During the twentieth century, the southeastern (SE) and central (CN) United States cooled up to 2°C (0.2°C decade−1), while most regions of the United States warmed slightly (Fig. 1). On the half-century scale (1951–2000), the cooling along the southeast coast is more scattered, while summer cooling expanded in the central United States. On the quarter-century scale (1976–2000), the summer WH became more concentrated in the central United States with a cooling rate of over 0.6°C decade−1. It should be pointed out that this decrease of up to 1.5°C for the 25-yr period (0.6°C decade−1 for 2.5 decades) occurred when the global warming peaked. Almost all the global warming in the twentieth century occurred in this period (Solomon et al. 2007). Compared to summer when the WH and global temperature trends went in opposite directions, the winter temperature in the whole eastern United States warmed by more than 3°C during the period, reflecting the sharp difference in forcing mechanisms between summer and winter temperatures.

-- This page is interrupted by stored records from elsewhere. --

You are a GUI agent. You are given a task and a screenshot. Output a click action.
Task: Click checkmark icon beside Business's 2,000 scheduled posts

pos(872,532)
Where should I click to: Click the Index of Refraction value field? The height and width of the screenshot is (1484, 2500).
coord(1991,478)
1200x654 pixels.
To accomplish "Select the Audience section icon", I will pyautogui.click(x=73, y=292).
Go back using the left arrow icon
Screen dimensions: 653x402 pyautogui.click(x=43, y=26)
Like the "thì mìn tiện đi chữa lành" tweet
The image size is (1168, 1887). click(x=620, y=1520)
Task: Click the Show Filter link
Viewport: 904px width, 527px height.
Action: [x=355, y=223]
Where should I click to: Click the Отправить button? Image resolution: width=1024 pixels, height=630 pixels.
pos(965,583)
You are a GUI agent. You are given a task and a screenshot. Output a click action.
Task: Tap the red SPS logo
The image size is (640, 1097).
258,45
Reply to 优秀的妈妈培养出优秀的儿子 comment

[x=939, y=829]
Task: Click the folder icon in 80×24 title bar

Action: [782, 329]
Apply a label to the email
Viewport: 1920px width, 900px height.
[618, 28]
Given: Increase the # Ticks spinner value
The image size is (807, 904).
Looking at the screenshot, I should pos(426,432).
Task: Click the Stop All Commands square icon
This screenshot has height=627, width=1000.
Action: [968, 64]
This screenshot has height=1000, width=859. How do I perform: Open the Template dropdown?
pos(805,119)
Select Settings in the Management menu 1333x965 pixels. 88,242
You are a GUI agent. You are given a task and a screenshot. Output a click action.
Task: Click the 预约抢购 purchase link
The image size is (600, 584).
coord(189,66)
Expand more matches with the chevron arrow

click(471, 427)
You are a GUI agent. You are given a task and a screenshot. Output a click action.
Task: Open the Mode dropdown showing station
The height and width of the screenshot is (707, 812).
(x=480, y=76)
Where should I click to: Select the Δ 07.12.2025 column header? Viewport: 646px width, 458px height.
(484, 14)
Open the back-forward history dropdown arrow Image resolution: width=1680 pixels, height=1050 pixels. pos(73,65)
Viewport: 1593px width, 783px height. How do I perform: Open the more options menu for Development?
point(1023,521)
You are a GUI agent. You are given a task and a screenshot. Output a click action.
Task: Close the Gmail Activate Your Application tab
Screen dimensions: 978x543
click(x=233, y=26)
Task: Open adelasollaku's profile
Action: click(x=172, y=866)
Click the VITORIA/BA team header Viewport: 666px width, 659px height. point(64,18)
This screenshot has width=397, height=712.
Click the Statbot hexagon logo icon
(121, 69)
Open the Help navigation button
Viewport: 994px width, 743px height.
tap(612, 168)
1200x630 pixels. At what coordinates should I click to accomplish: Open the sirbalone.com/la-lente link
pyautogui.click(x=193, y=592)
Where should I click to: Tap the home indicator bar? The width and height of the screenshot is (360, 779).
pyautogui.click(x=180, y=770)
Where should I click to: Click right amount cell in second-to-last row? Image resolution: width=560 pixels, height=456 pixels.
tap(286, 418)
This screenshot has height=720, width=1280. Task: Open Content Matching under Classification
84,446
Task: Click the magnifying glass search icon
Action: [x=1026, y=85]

Figure 2 shows the daily maximum temperature (Tmax) trends in the second half of the twentieth century corresponding, respectively, to the global cooling (1951–75) and warming (1976–2000) periods. During 1951–75, when global mean temperature actually decreased slightly, the southeast coastal region experienced sharp cooling of over 0.6°C decade−1 along a wide swath in summer (Fig. 2, top left). The Tmax trend pattern in 1976–2000 was similar to that of the Tmean (mean of Tmax and Tmin in Fig. 1). Interestingly from 1951 to 1975, when the PDO index was negative (Mantua et al. 1997), the SE coastal region experienced sharp cooling, which seems to run against the established negative correlation between PDO and coastal temperature. During the last 25 years (1976–2000), which coincides with the peak global warming period, the cooling shifted to the central section of the United States with cooling up to 0.6°C decade−1. Also during the 1976–2000 period, the summer and winter trends are in opposite directions, with sharp warming in winter (see Fig. 1). The empirical orthogonal function (EOF) analysis of the 50-yr (1951–2000) period shows two leading modes corresponding to the southeast (first) and central (second) cooling, explaining more than 50% combined variance (Fig. 2, bottom; see also Pan et al. 2009). The time series of the principal components (PCs) corresponding to the two EOF showed that PC1 was large (positive) in the 1970s–1980s while PC2 decreased from positive in 1950s and negative in early 1980s before returning to positive in late 1990s (not shown).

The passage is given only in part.